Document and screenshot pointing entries
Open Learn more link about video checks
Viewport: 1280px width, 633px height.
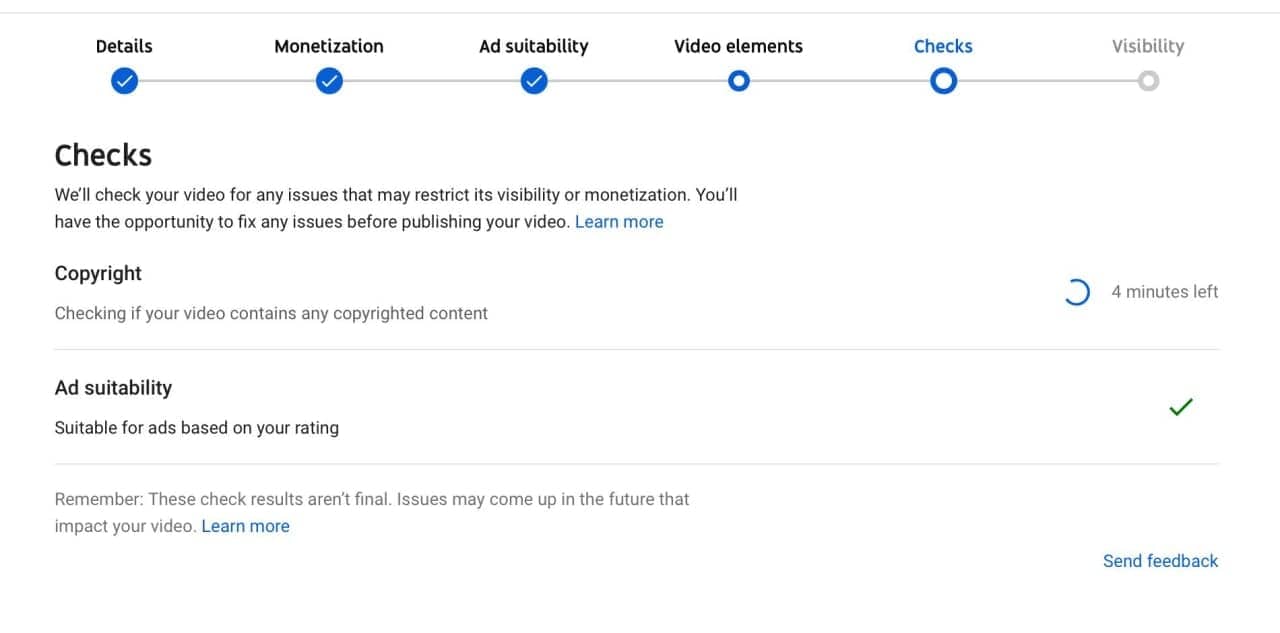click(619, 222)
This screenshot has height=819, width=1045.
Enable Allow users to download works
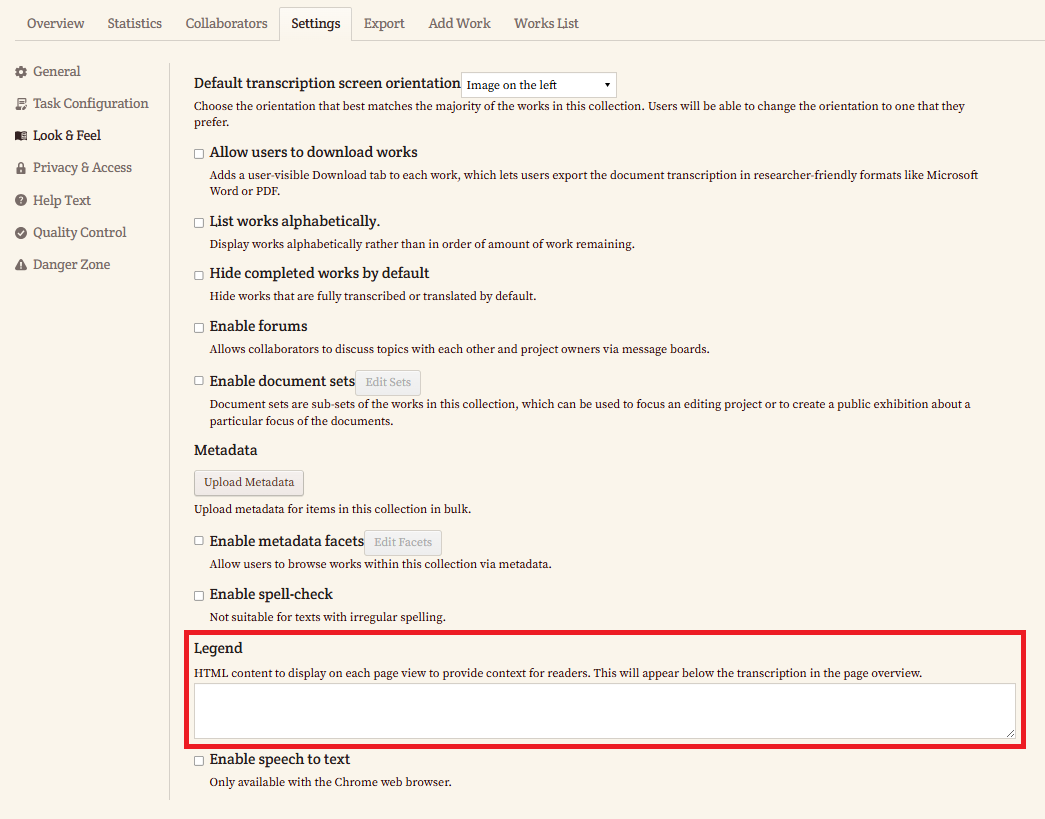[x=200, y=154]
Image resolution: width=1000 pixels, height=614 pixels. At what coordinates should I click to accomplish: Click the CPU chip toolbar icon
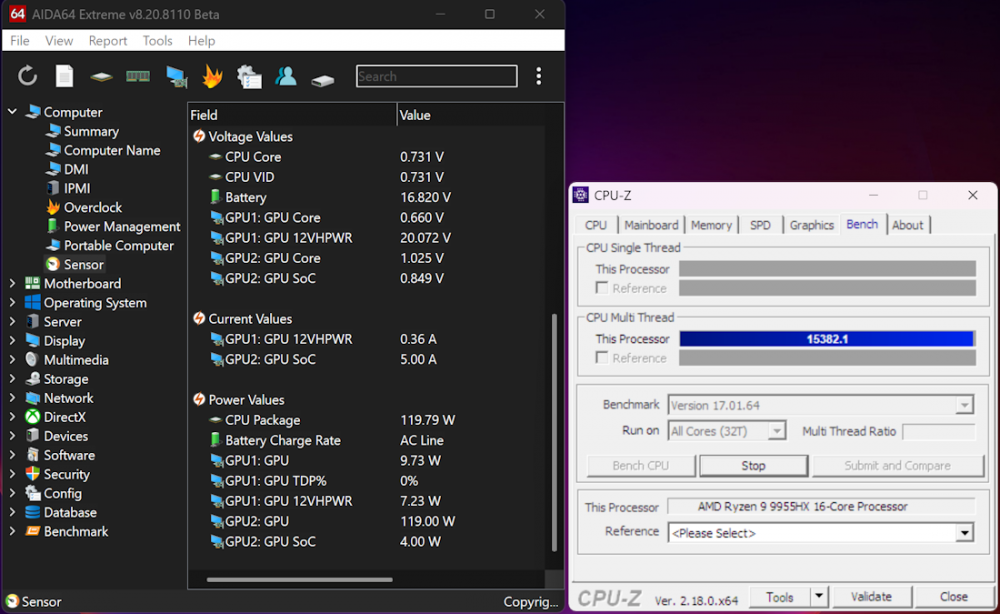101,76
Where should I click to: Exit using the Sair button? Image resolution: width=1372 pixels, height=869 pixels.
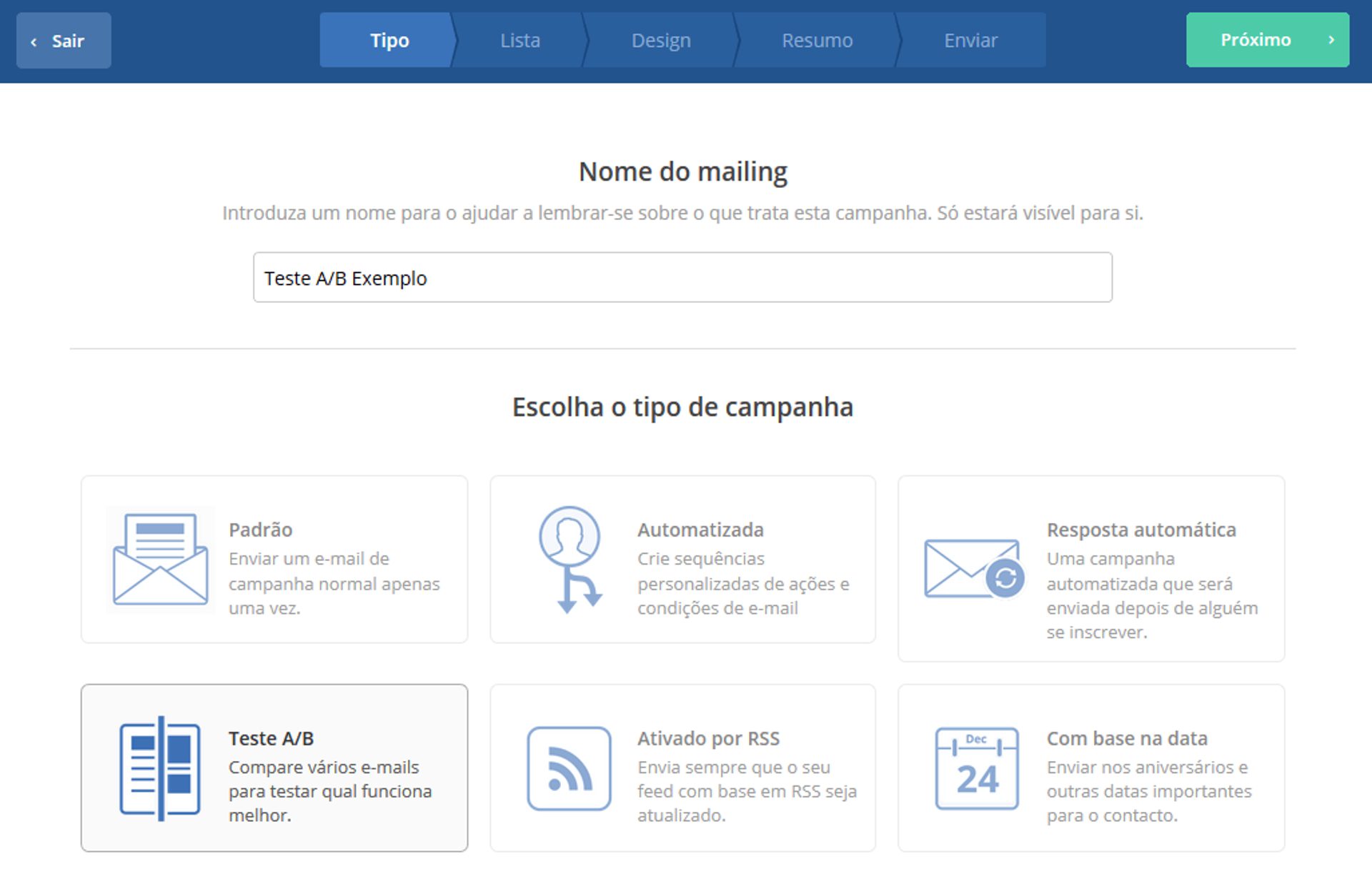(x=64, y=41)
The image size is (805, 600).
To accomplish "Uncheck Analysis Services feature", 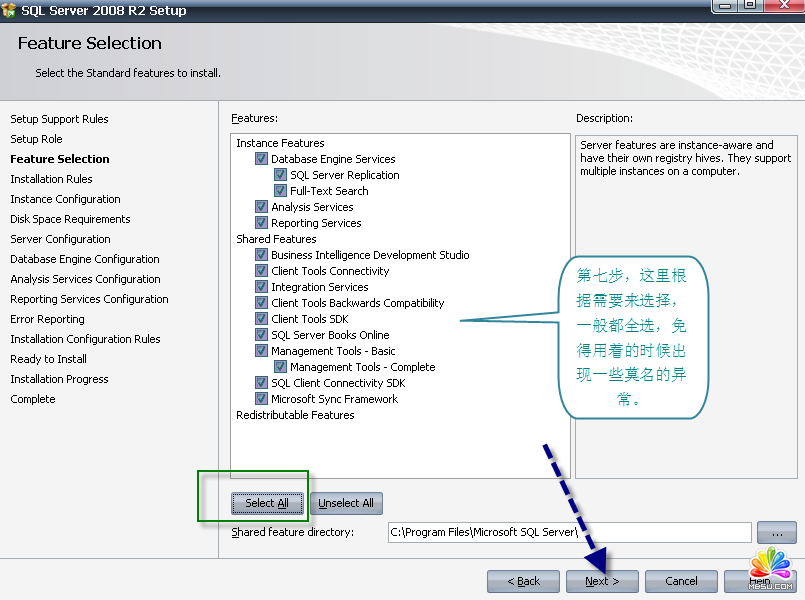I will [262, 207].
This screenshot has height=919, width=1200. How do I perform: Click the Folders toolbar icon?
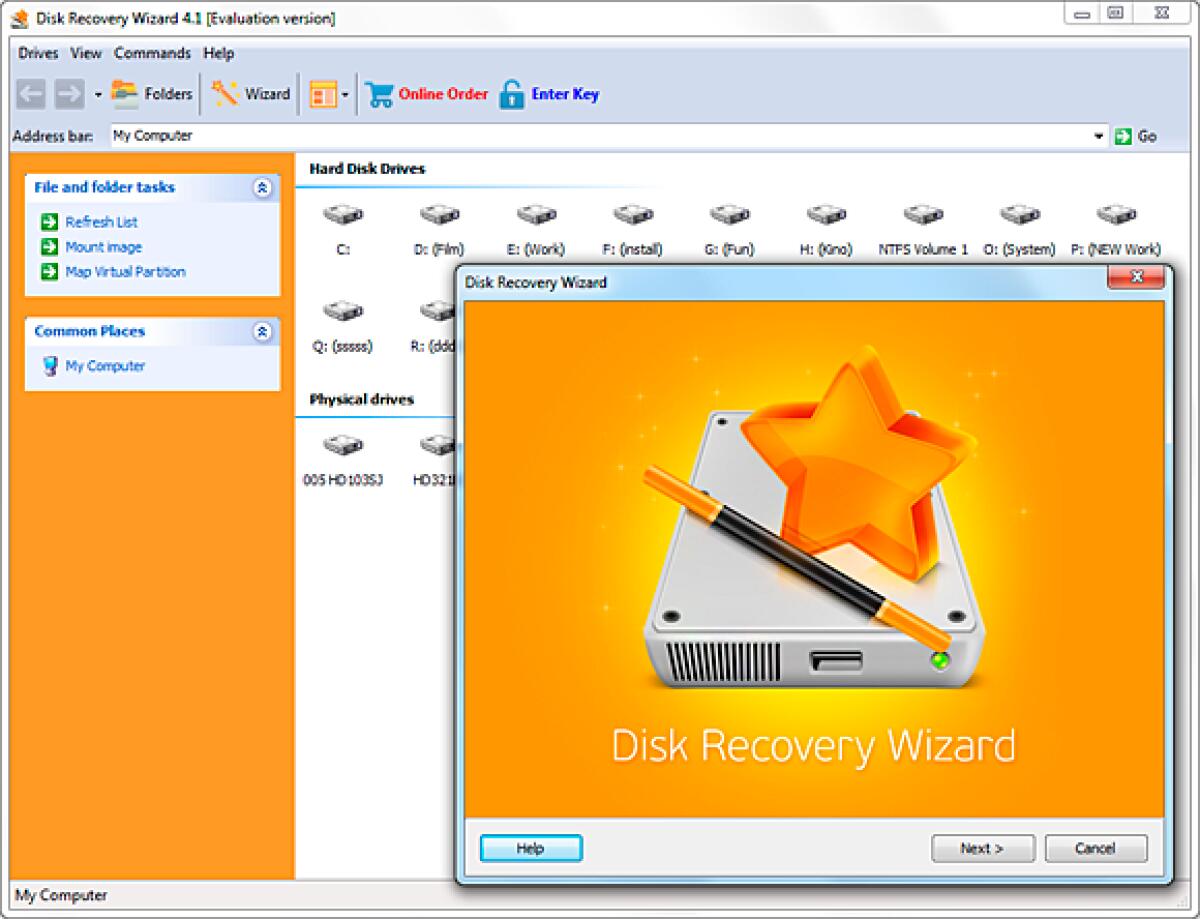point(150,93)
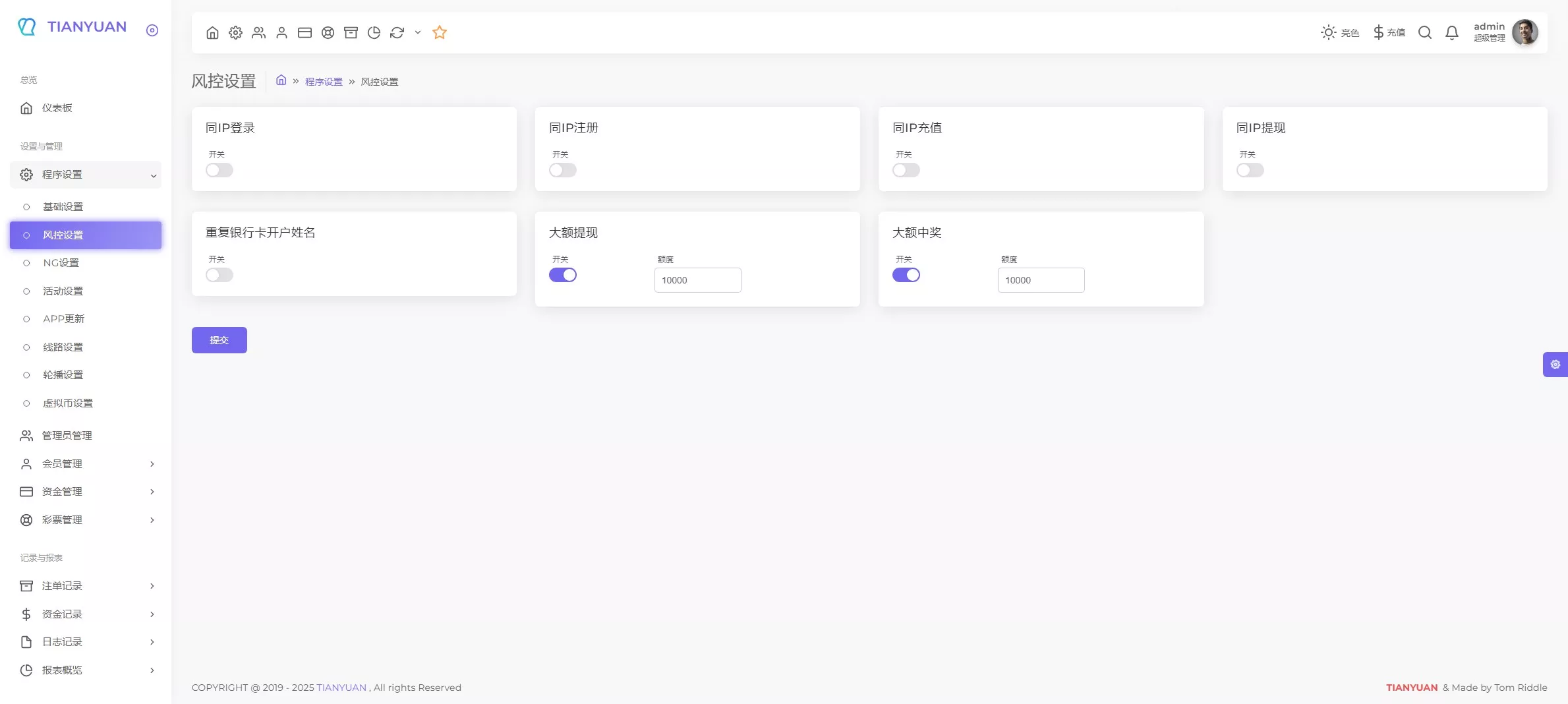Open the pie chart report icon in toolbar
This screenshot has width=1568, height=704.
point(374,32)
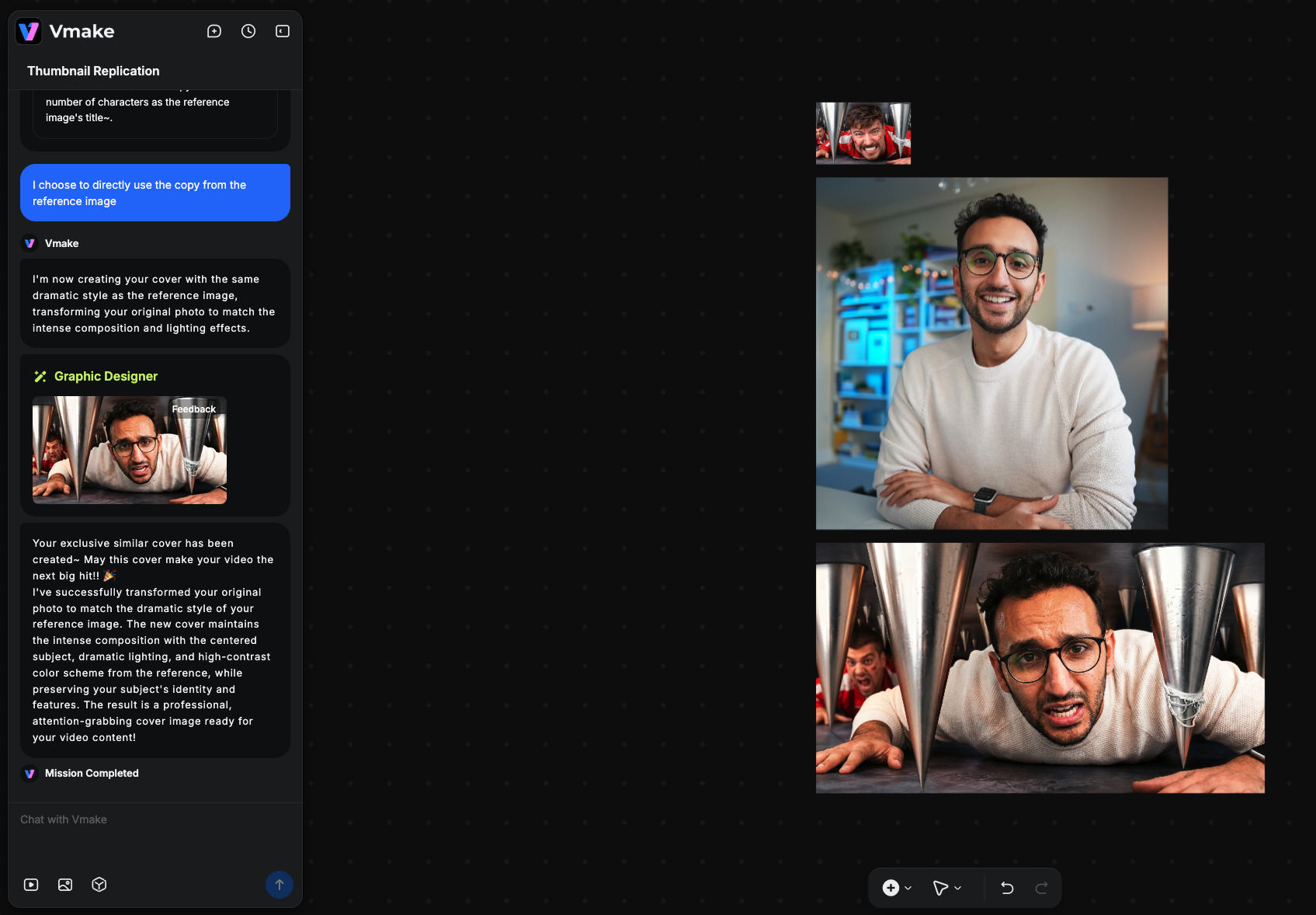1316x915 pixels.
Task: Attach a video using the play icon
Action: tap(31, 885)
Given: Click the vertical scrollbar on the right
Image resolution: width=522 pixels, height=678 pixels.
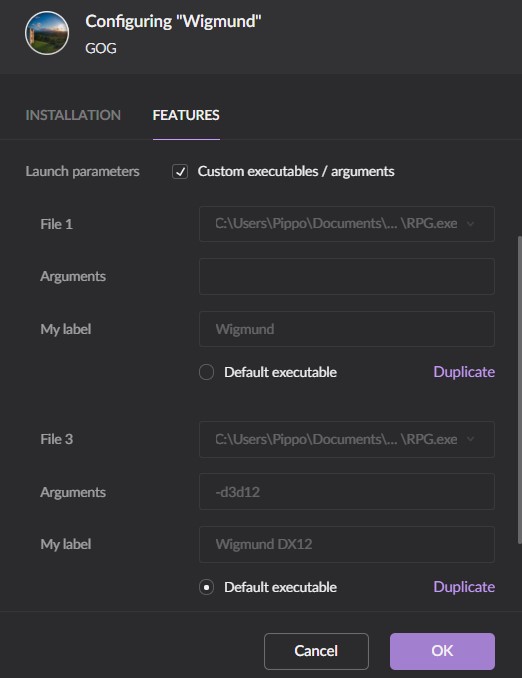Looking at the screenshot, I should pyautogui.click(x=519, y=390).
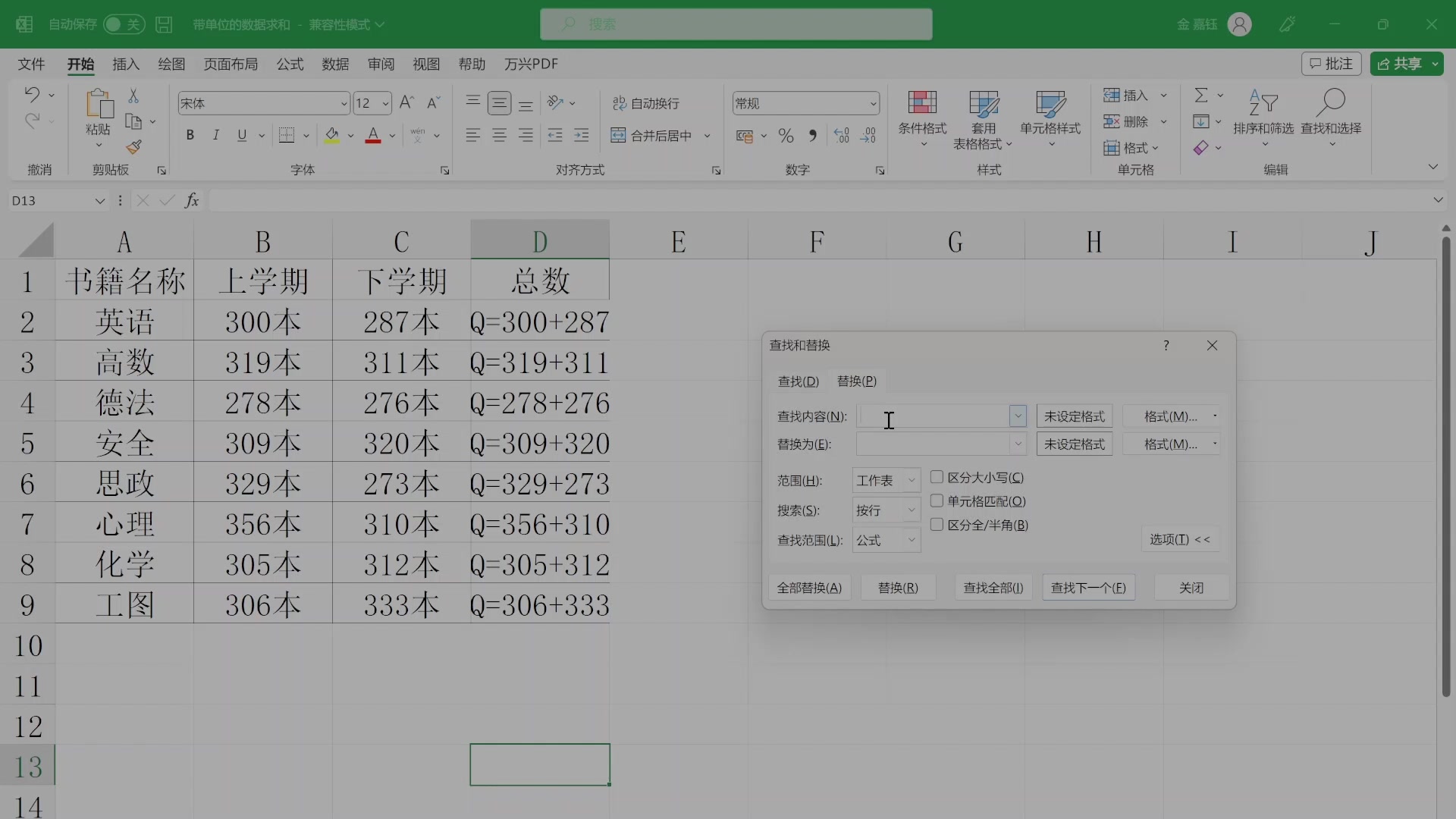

Problem requirements:
Rewrite the data from its beginning through the line containing "(x=64, y=41)", requests included, and adjust every coordinate in the answers by -24. Leave the pictures out.

Exercise solution:
Open Learn more link about video checks
Viewport: 1280px width, 633px height.
click(595, 198)
This screenshot has height=819, width=1045.
Enable Allow users to download works
[x=176, y=130]
Image resolution: width=1000 pixels, height=614 pixels. At what coordinates should I click to accomplish: Click the CPU chip toolbar icon
77,52
Where should I click to: Exit using the Sair button? Image resolution: width=1372 pixels, height=869 pixels.
(x=40, y=17)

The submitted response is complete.